You could perform this by wrapping the Excel Reader with try-catch nodes and then handling any errors by then transferring files that wouldn’t open to a separate folder.
This workflow was written using KNIME 5.1, but should work equally with KNIME 4.7.
The NoOp node is available from NodePit, and does nothing except provide a means of doing what the branch needs to do!
If you can’t/don’t want to install that, replace it with an Add Empty Rows node, with the config “Additional” set to 0, or you can use my “pass through component” which I wrote before discovering “NoOp”
Assuming that all of your Excel files to be consolidated are of the same format…
If you want to include the error handling as in the demo workflow, then you can consolidate the files by replacing the variable loop end node with a Loop End node:
The output from that would be the consolidation (concatenation of rows) from all the excel files that have been read.
Alternatively, if you are able to first remove all “problem” files using the demo workflow, then you can simply read all files from a folder (and potentially subfolders) , without all the additional nodes/loops in the demo workflow by configuring a single Excel Reader, and the output would be concatenation of all of them.
Hi @Ashok121 , I’m not at my pc now, but it was the workflow that I shared on the hub before; only you should just need to change the last node from this
i Tried the Workflow i mean the second one with LOOP END
getting Error as Execute failed: Input table’s structure differs from reference (first iteration) table: different column counts 5 vs. 16
i tested this on small folder in which there is 10 corrupted files however it moved all corrupted files but loop end i am getting error
Hi @Ashok121 , it does sound like at least one of your Excel files has a different structure to the others. It could be as simple as a column being in a different case, or additional spaces included in a column name. It isn’t necessarily “corrupt” in the sense that it cannot be opened, simply that it differs from the others. This can often happen if the files have been created manually.

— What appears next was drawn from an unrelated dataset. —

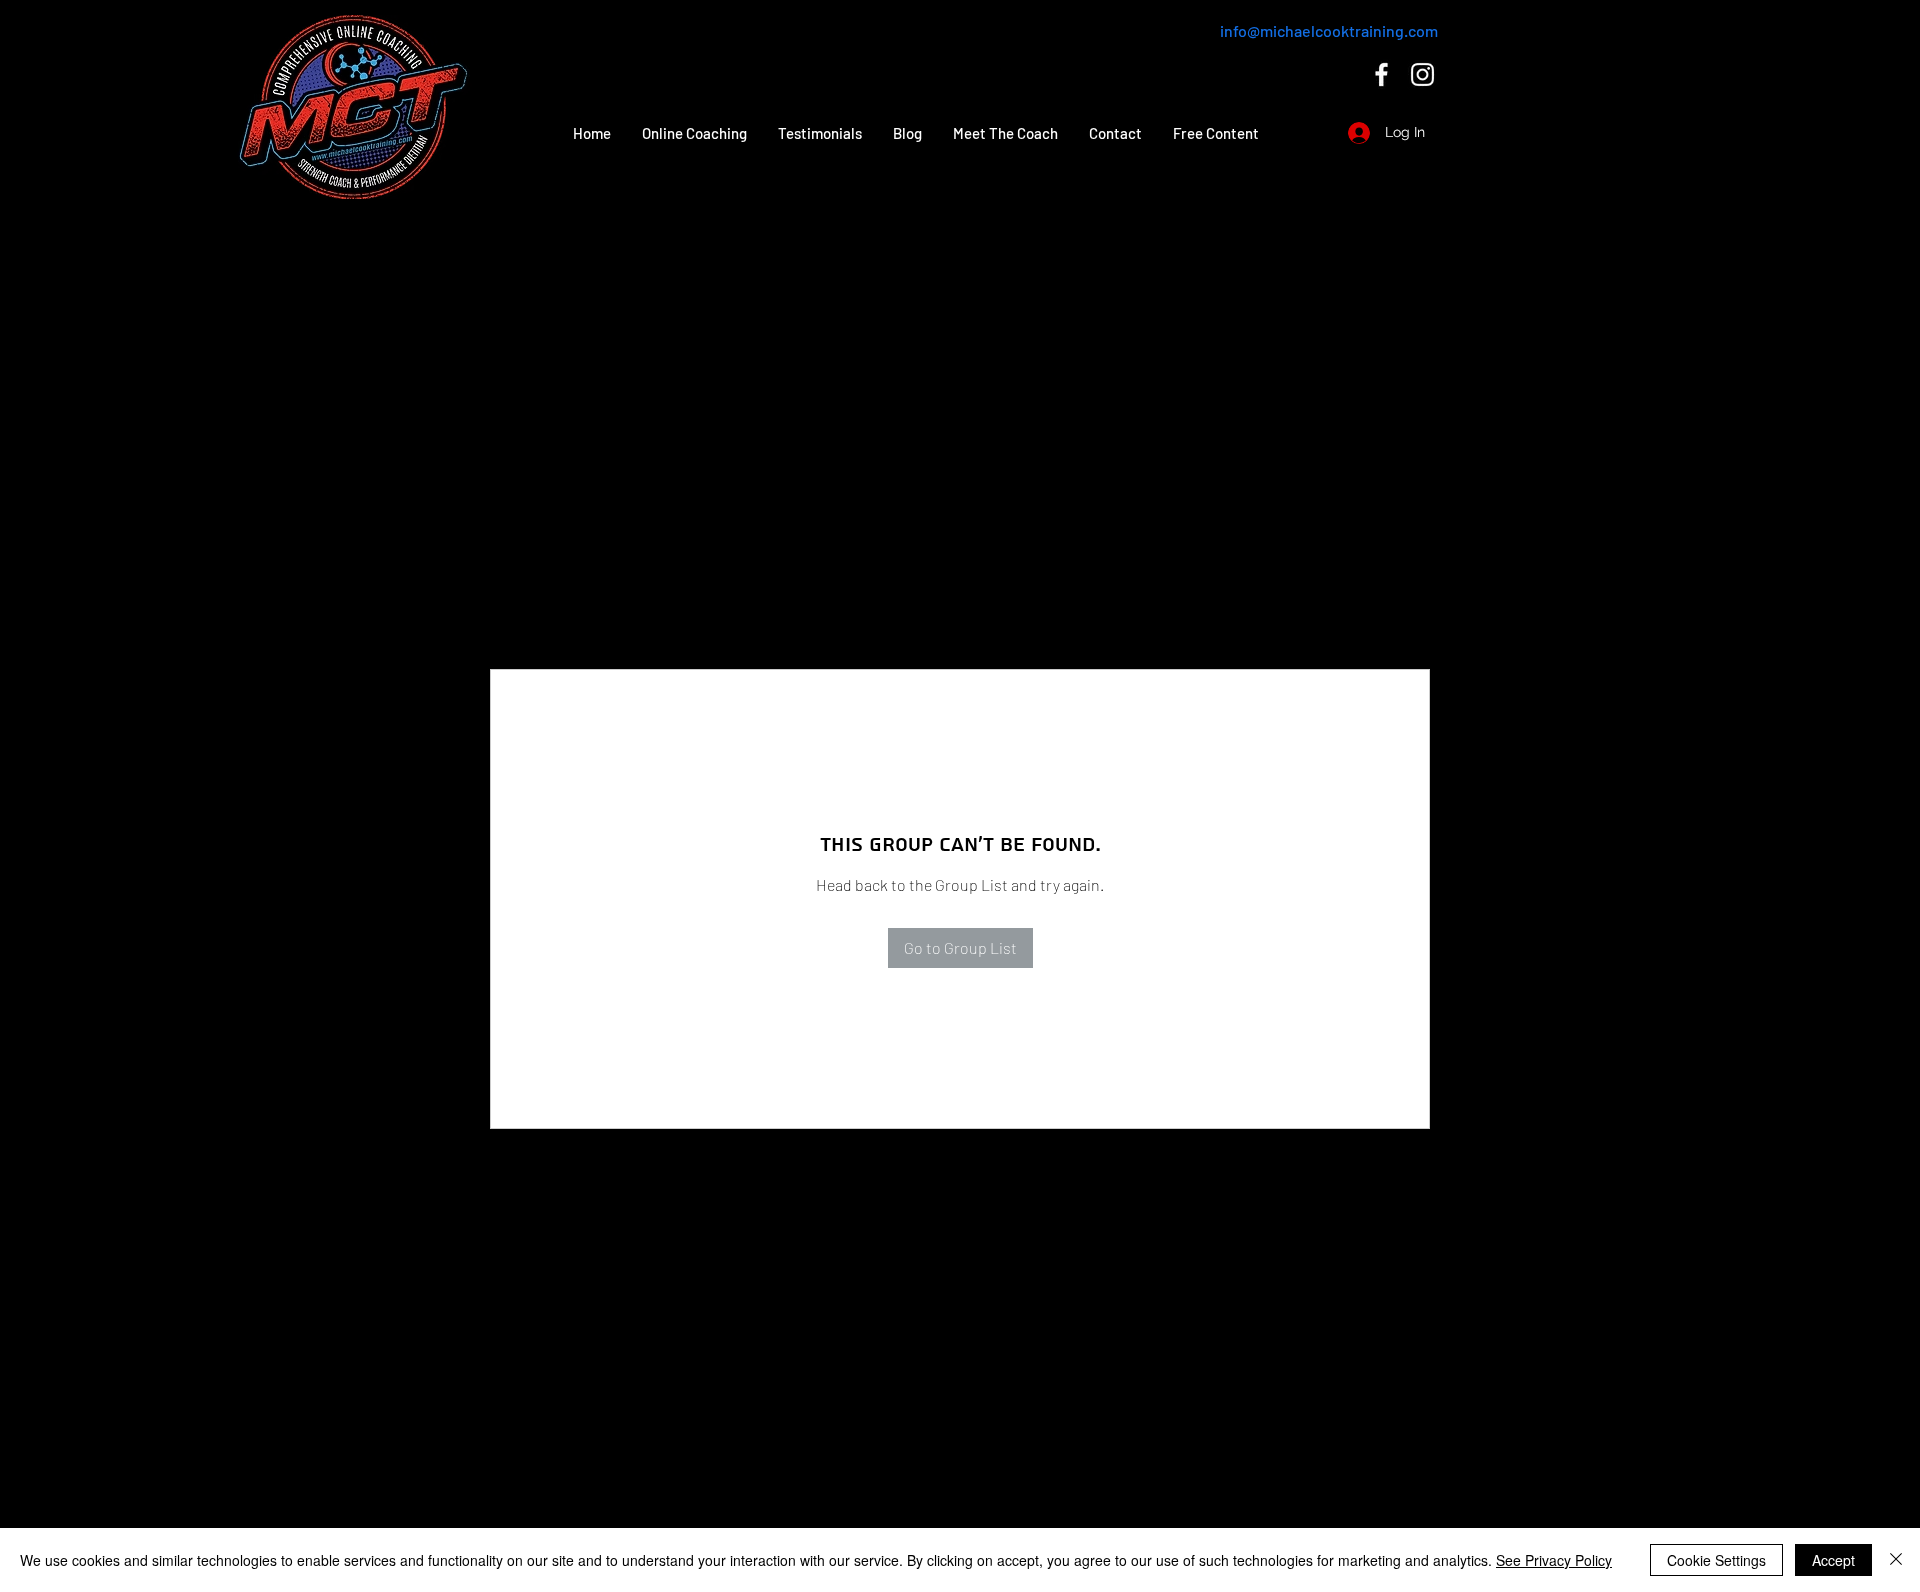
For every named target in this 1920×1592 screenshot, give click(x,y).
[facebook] (1381, 74)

You can try configuring the Loop End node and tick “Allow changing table specifications” which will then cause it to adapt the columns to include all different table formats received from the various excel files.
In the “advanced” tab of the Excel Reader, you could also tick the “Append file path column” so that the file path is included. This will give you clues about which file has a different table specification to the others.
Ah ok, thanks for the additional information. I think I can see what the issue would be, that I had overlooked for the Loop End node. When it finds a corrupt file, it doesn’t read it but will use the output from the Empty Table Creator node. This will probably be the cause of the problem, because that Empty Table is not the correct format!
The simplest thing to fix that (I hope!) would be to create an Excel file which is the correct format, in terms of column names but which has no data rows, then replace the Empty Table Creator with an Excel Reader node that reads that file and passes the empty table to the lower port of the Catch Errors (Data Ports) node.
As an addendum to this, which I thought I should correct here for future reference, I updated the original workflow on the hub to remove a further mistake. The output from Files should not have been passed back to the loop. This was the additional cause of the changing table specification problem when a corrupted files was moved.